The committee announced its list of preferred candidates Monday, Feb. 18. The local GOP chapter hasn't endorsed in primary elections in at least 15 years, Chairman Jeff Piccola confirmed.
Those who received endorsements are: clerk of courts candidate Julie Haertsch; prothonotary candidate Allison Blew; register of wills/clerk of orphans' court candidate Bryan Tate; Commissioner Chris Reilly; Treasurer Barb Bair; and Sheriff Richard Keuerleber.
"If you have incumbents or people who are clearly qualified Republicans who are supportive of the party, they should be given the benefit of party endorsement," Piccola said.
Both Blew and Tate are on the party's executive committee, but Piccola said they had no role in the endorsement process.
Of the seven Republican candidates who weren't endorsed, clerk of courts candidate Barbato Arvonio and commissioner candidate Matt Mann were the only ones to immediately respond to a request for comment.
“I wish they would have supported both Republican candidates, especially with my vast experience," Barbato said, declining to go into more detail.
Mann commended the committee for only endorsing one candidate in the commissioners race, although two of the three board seats are up for grabs this year.
He said that's fairer to voters, although he added has mixed feelings about both endorsing incumbents and endorsing in primary elections.

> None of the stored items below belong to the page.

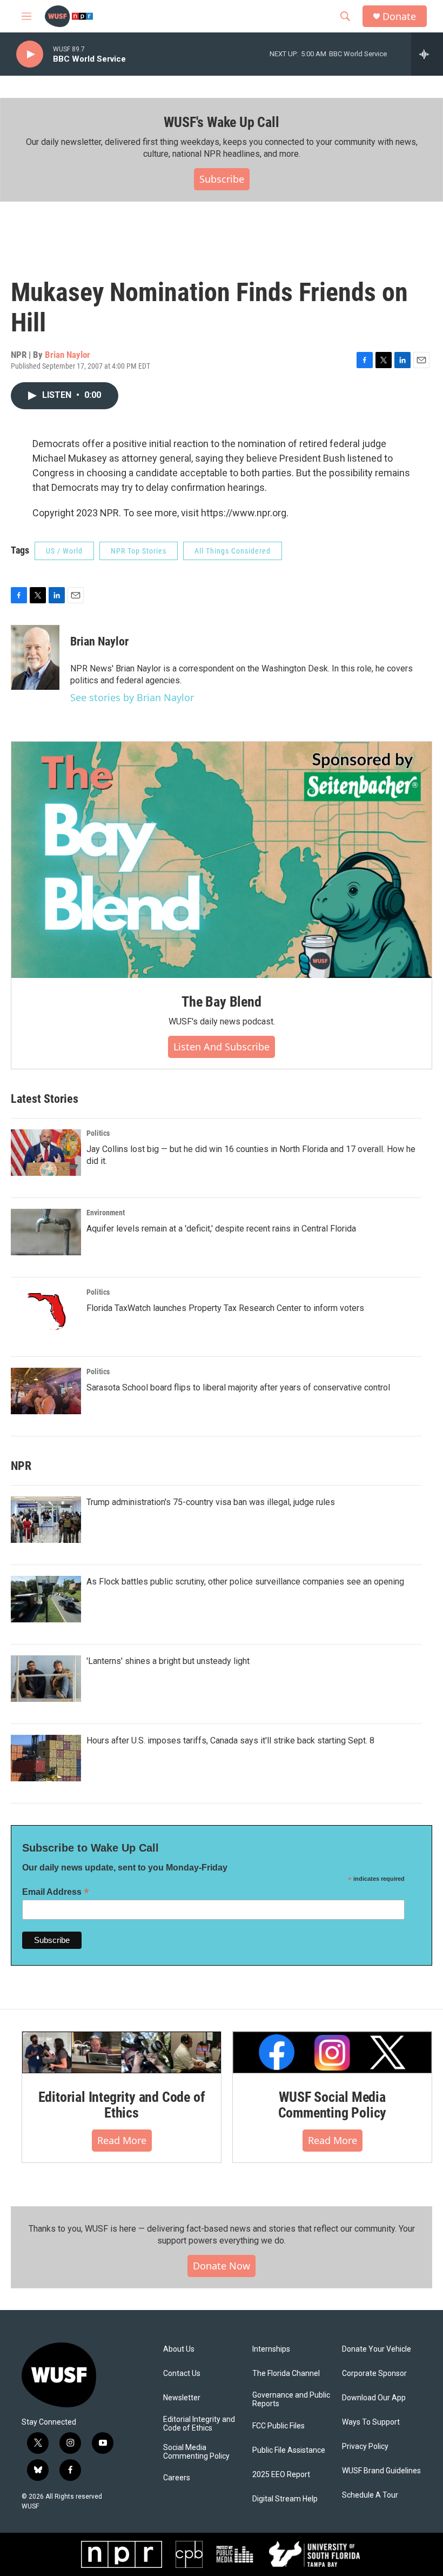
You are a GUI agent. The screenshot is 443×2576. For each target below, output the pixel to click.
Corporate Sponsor (374, 2373)
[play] (29, 54)
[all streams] (427, 54)
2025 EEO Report (281, 2475)
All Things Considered (232, 551)
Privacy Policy (365, 2446)
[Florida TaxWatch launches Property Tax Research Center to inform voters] (46, 1311)
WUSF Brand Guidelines (381, 2471)
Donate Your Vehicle (376, 2349)
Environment (105, 1212)
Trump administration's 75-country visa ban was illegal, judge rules (210, 1502)
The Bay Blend (221, 1002)
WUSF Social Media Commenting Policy (332, 2105)
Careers (176, 2478)
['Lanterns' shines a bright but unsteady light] (46, 1678)
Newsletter (181, 2398)
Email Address (55, 1892)
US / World (64, 551)
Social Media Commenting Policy (196, 2452)
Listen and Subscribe (221, 1046)
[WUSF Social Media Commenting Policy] (332, 2052)
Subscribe (221, 178)
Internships (271, 2349)
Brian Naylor (67, 354)
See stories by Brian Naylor (132, 697)
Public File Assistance (288, 2450)
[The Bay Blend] (221, 860)
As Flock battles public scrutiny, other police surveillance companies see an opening (245, 1581)
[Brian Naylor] (35, 657)
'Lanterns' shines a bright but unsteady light (168, 1661)
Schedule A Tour (370, 2495)
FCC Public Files (278, 2426)
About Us (178, 2349)
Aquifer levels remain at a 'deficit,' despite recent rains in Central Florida (221, 1228)
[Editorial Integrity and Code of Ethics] (121, 2052)
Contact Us (181, 2373)
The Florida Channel (286, 2373)
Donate (399, 16)
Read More (121, 2140)
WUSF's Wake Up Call (221, 122)
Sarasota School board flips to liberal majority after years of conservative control (238, 1387)
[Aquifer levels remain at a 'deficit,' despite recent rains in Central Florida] (46, 1232)
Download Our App (374, 2398)
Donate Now (221, 2265)
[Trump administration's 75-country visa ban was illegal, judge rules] (46, 1519)
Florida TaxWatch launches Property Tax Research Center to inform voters (225, 1308)
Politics (98, 1133)
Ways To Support (371, 2422)
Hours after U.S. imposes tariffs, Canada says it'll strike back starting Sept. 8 (230, 1740)
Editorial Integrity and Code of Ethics (121, 2105)
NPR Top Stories (138, 551)
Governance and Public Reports (291, 2399)
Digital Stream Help (285, 2499)
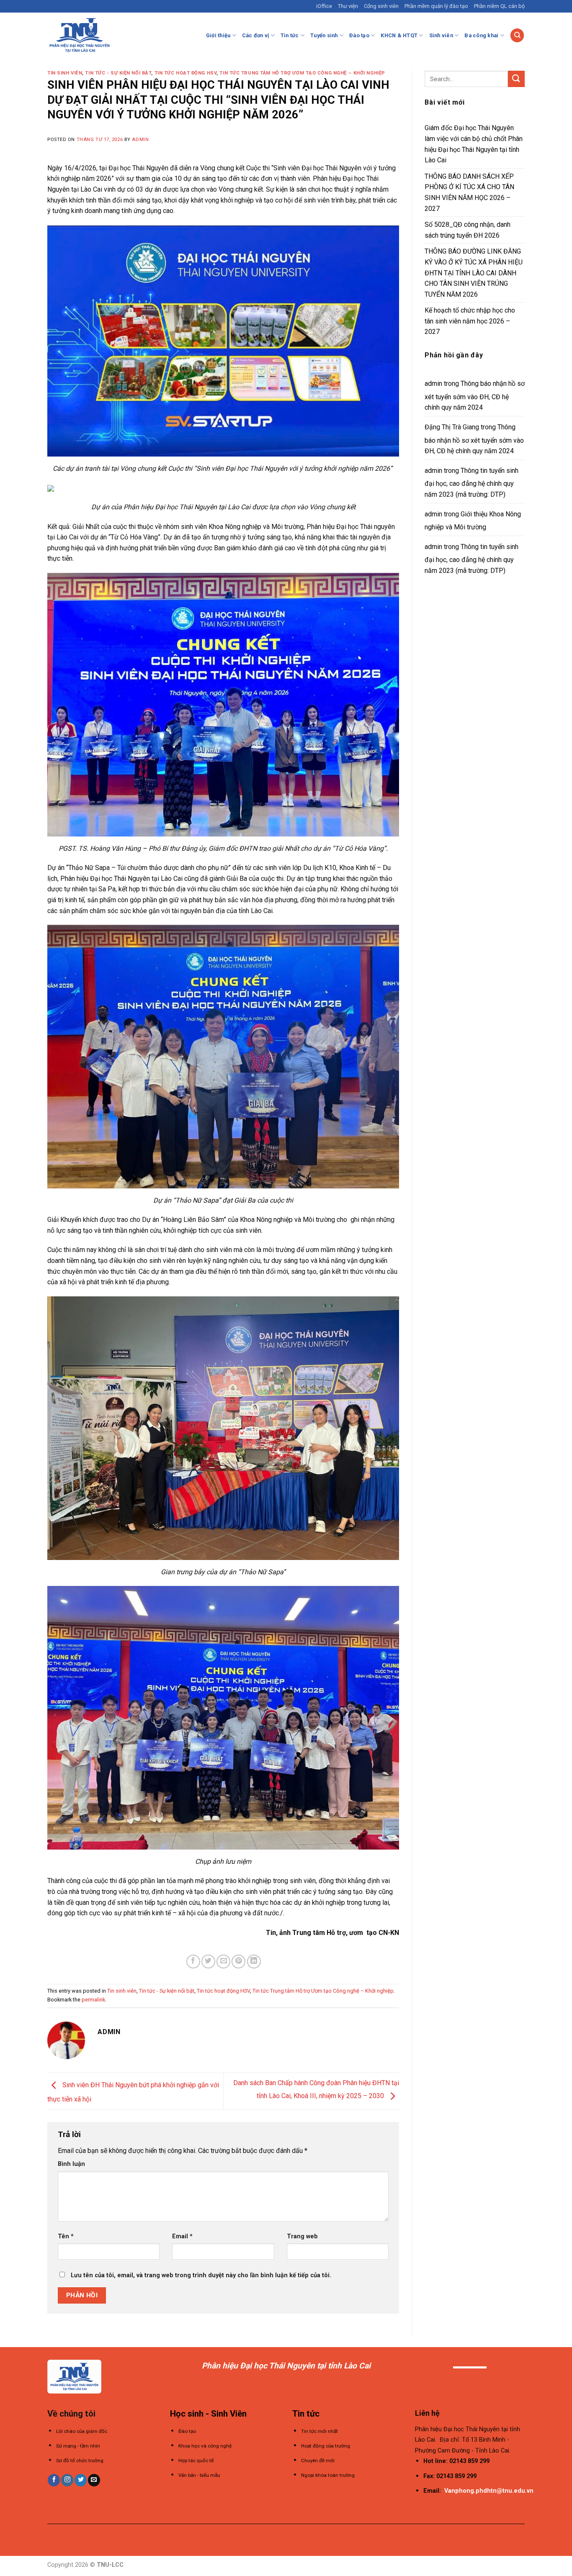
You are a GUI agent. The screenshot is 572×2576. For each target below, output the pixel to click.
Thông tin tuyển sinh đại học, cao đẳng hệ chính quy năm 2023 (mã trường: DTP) (471, 482)
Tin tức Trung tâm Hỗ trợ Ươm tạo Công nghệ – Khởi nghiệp (302, 73)
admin (140, 139)
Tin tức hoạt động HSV (186, 73)
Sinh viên (441, 35)
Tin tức (290, 35)
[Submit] (516, 79)
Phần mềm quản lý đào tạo (436, 6)
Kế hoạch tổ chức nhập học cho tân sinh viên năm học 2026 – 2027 (470, 321)
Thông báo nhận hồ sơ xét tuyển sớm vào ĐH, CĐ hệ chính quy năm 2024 (475, 395)
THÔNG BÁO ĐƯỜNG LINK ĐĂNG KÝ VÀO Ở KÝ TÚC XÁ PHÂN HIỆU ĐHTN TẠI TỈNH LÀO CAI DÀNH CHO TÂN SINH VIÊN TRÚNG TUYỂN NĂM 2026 (474, 272)
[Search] (517, 35)
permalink (93, 1999)
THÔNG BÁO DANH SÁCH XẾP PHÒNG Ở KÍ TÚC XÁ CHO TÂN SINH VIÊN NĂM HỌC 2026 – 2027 (469, 192)
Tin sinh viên (64, 73)
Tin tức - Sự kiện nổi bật (118, 73)
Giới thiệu (218, 35)
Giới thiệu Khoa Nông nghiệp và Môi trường (473, 520)
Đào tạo (359, 35)
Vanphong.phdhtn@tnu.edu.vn (488, 2490)
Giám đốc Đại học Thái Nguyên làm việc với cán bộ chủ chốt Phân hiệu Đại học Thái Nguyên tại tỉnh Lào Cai (474, 144)
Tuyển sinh (324, 35)
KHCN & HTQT (399, 35)
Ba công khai (481, 35)
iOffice (324, 6)
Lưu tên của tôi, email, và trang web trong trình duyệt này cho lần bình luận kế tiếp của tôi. (201, 2275)
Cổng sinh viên (381, 6)
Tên (66, 2236)
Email (182, 2236)
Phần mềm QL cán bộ (499, 6)
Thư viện (348, 6)
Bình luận (71, 2164)
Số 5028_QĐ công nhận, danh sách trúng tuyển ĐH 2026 (467, 230)
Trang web (302, 2236)
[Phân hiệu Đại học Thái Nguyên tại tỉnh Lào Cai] (79, 35)
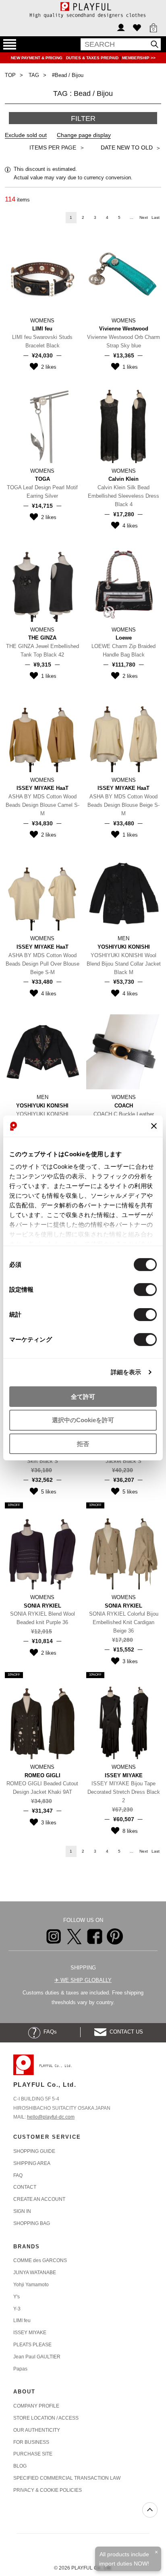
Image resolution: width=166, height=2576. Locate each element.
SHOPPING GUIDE (34, 2151)
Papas (20, 2369)
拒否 (83, 1443)
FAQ (18, 2175)
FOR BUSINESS (31, 2442)
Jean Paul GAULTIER (36, 2357)
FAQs (48, 2032)
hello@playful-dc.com (51, 2117)
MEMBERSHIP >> (139, 58)
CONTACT (24, 2187)
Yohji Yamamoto (31, 2284)
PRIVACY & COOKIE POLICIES (47, 2490)
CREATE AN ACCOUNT (39, 2199)
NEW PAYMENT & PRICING (37, 58)
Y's (16, 2297)
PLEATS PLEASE (32, 2344)
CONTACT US (124, 2032)
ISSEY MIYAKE (29, 2332)
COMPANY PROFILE (36, 2406)
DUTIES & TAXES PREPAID (93, 58)
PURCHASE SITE (32, 2454)
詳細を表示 (126, 1372)
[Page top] (150, 2510)
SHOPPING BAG (31, 2223)
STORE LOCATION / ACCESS (46, 2418)
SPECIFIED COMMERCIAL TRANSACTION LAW (66, 2478)
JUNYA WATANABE (34, 2272)
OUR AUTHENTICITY (36, 2430)
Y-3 (17, 2309)
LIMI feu (22, 2320)
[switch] (145, 1289)
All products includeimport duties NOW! (124, 2558)
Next (143, 217)
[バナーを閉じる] (154, 1126)
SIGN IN (22, 2211)
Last (155, 217)
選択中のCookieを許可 (83, 1420)
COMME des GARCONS (40, 2260)
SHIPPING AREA (31, 2163)
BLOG (20, 2466)
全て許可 (83, 1396)
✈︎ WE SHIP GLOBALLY (83, 1980)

"I'm not really a fan of (endorsing in primary elections)," Mann said. "But I guess it's just old school political protocol. They're going to what they're going to do."
Endorsing before primary elections has been criticized for potentially muddying the voting process, said Terry Madonna, director of the Center for Politics and Public Affairs at Franklin and Marshall College in Lancaster County.
But he added it is far from uncommon, despite its absence in York County. Parties have historically endorsed in primary elections, and it's well within their purview.
Primary endorsements are more common for statewide office. The Republican Party of Pennsylvania recently endorsed two candidates for open Superior Court seats.
The Democratic Party of Pennsylvania also endorses candidates before statewide primaries, confirmed Democratic Party of York County Chairman Chad Baker. As of now, those endorsements are limited to candidates in four special elections.
In York County, however, the Democrats have a long-standing policy of not endorsing in primaries, he said.
"It is our belief that endorsements cloud the democratic voting process, and by not endorsing, we allow voters to exercise their right of choice at the polling place," Baker said.
The county Democratic Party offers the same resources to all candidates and encourages volunteers to carry multiple petitions, he added.
Yet on the Republican side, local voters have been telling Piccola for the past several months that they want a return to primary endorsements to give the party more direction, he said.
Every Republican candidate had been interviewed by the committee prior to the endorsements, Piccola added, and he doesn't think endorsements will discourage others from running, as anyone interested in running should have made it known by now.
Four of the endorsed candidates — Reilly, Keuerleber, Tate and Haertsch — have Republican challengers in the primary; Bair and Blew are unopposed — so far.
Candidates will begin circulating petitions Tuesday, Feb. 19. The candidate filing deadline is Tuesday, March 12.